= Assignment =
Beginning with the line that contains "Task: Click the EN language indicator in tray", retype the entries below exactly, ending with the line that contains "Image resolution: width=187". Leave out any pictures.

= Data in this exercise =
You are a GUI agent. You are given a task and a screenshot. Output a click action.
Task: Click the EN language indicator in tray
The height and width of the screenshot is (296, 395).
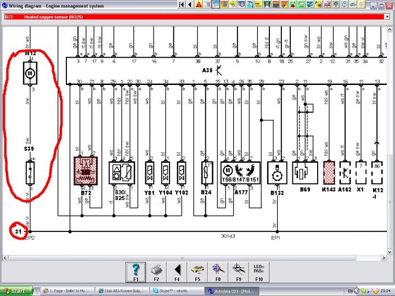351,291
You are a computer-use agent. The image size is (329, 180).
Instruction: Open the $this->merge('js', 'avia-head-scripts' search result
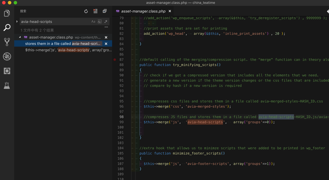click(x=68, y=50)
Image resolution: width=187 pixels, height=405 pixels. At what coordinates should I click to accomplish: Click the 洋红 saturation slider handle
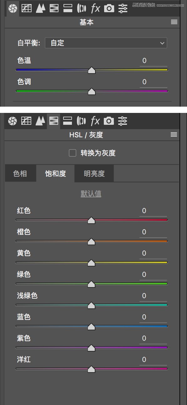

--

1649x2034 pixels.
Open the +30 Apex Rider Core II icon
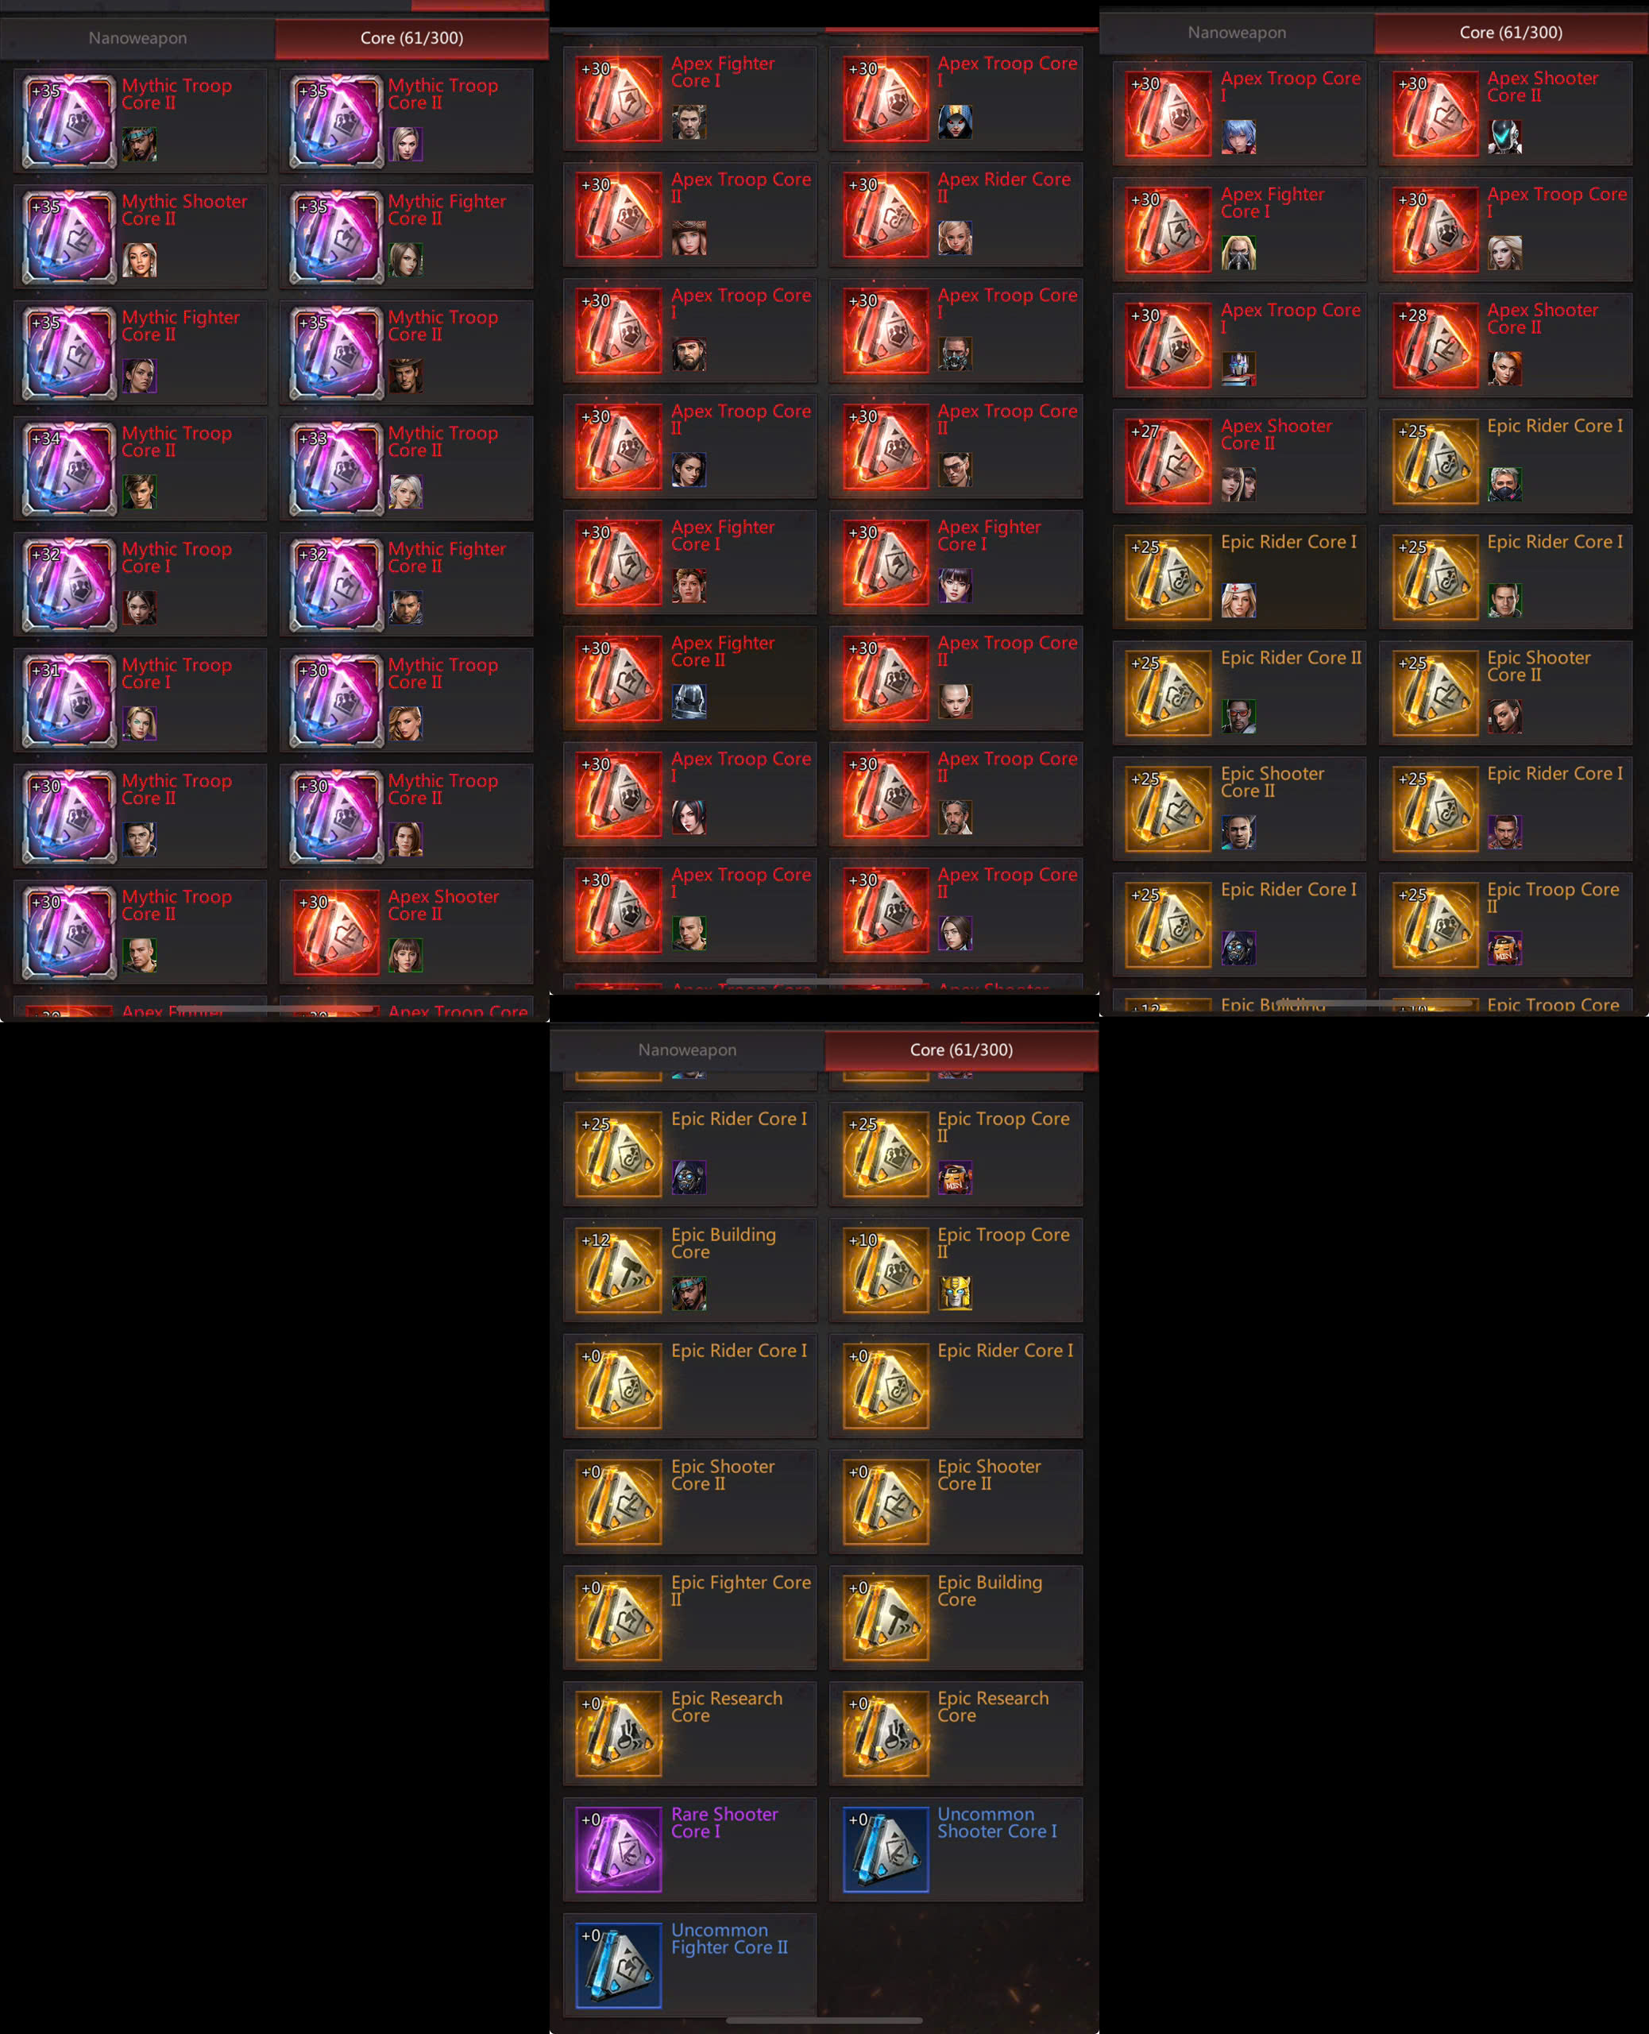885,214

= Solution to this exercise =
Task: Click the EN language indicator in tray
The height and width of the screenshot is (296, 395).
351,291
You are a computer-use agent. The image size is (329, 180).
Instruction: Open the $this->merge('js', 'avia-head-scripts' search result
click(x=68, y=50)
Image resolution: width=187 pixels, height=405 pixels. At what coordinates should I click to accomplish: Click the 洋红 saturation slider handle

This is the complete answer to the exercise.